My father’s father immigrated from Belarus to the US in the 1920s along with a huge movement of other Eastern European Jews fleeing the pogroms, the anti-Jewish violent uprisings. Because I never met my grandparents or great-grandparents on this side of my family, I have to fill in much of this herstory on my own. But I do know that assimilating into white gentile US culture was brutal for my family. I imagine that my ancestors from Eastern Europe knew how to sustain multi-generational homes and take care of the elderly and the sick. They were poor: brick layers and tailors and farmers. I’m sure they didn’t send the sick or the elderly into nursing homes like we wealthy and middle class folks do in the US. My family also internalized much of the scapegoating and xenophobia and turn this oppression against each other.
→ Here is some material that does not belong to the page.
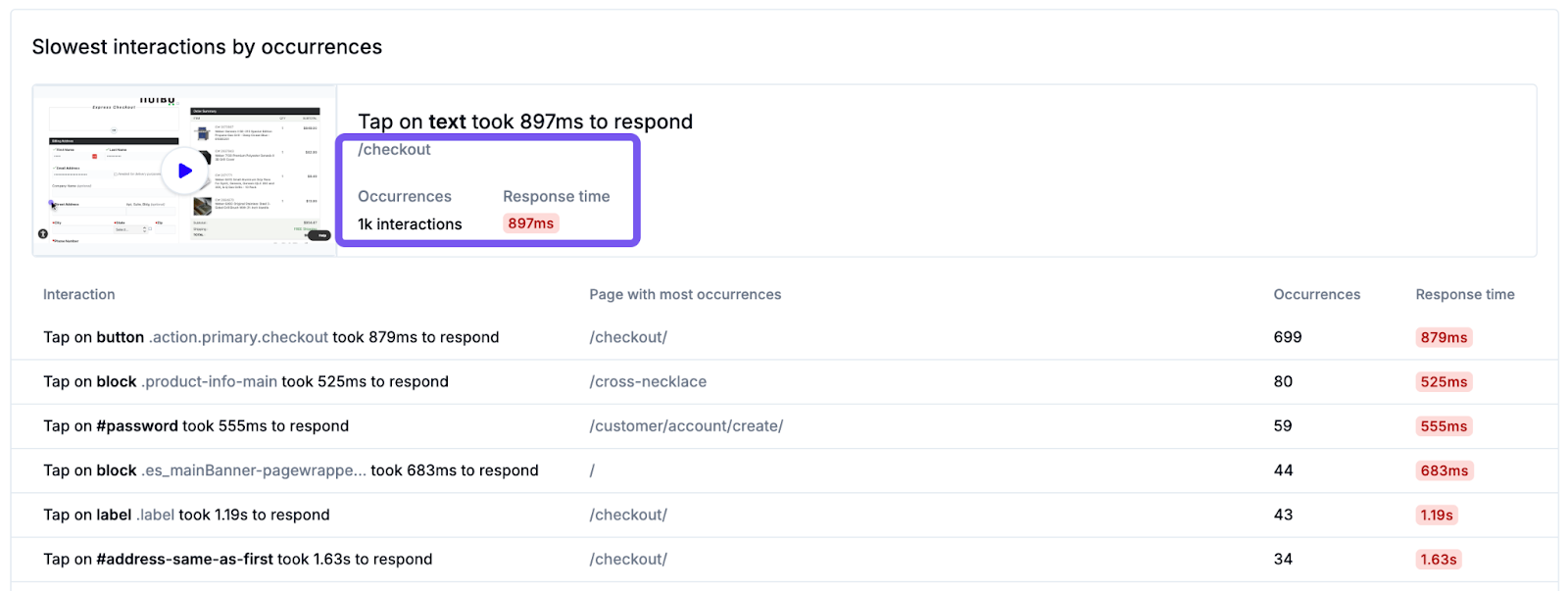Open the .es_mainBanner-pagewrappe block interaction
The image size is (1568, 591).
(290, 470)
We are very critical and brutal with one another.
My upbringing would have seemed quite foreign to my ancestors, I imagine. I was raised in a competitive, individualistic US culture in Marin County. Never in my schooling did anyone mention how to take care of sick family members or of the elderly. It was assumed where I grew up that you send away the sick and old. I was always encouraged to think about my own future as an individual, never as a family unit. This is what Tiny calls the “Cult of independence”- the normalization of individualization and separation from family in capitalism. I’m learning that some people actually think of themselves as part of a family unit- it’s signified in their name, the way they distribute resources and spend time with their family of origin. There is a vast amount of un-assimilating into white US culture that I need to do in order to relate to this collectivist mindset.
When my brother got sick with cancer at the age of 23, even our money, white privilege and health care could not save him. Nothing in life could have prepared me for this experience; and yet, with the individualistic indoctrination I received in this country, it was hard for me to face taking care of him fulltime. I had just graduated college when he became acutely ill. I was terrified of him dying or never fully recovering. My parents unraveled so quickly and I could no longer recognize anyone in my family. I got scared and turned to independence for sanctuary. I got a job in a restaurant and created a social life for myself. This independence was deliriously delicious, addictive, invigorating. I got high off of escape. I wanted to be anywhere in the world but with my family. Anywhere.
You could say this conversation with my father in his cockroach-colored car began millennia ago, before Jews turned white or American and when families only were separated because of direct violence. Jews know a thing or two about betrayal among family members. Joseph, an important Jewish figure in the Hebrew Bible, was sold into slavery by his brothers because they were jealous of him. Even after such a brutal betrayal, Joseph later brings his family back together and repairs the severed ties. He not only forgives; he transcends the cruelty enacted upon him and creates unity.
The cost of this individualistic pursuit was my father’s rage, my brother’s sense of betrayal and ultimately strained many relationships in my family. I’m still figuring out how to mend these relationships now with the incredible void that my brother’s death created. We are all struggling to see past the grief and reach out to each other for connection, instead of using the cult of independence to avoid the hard conversations, the painful apologies and tumultuous path of forgiveness.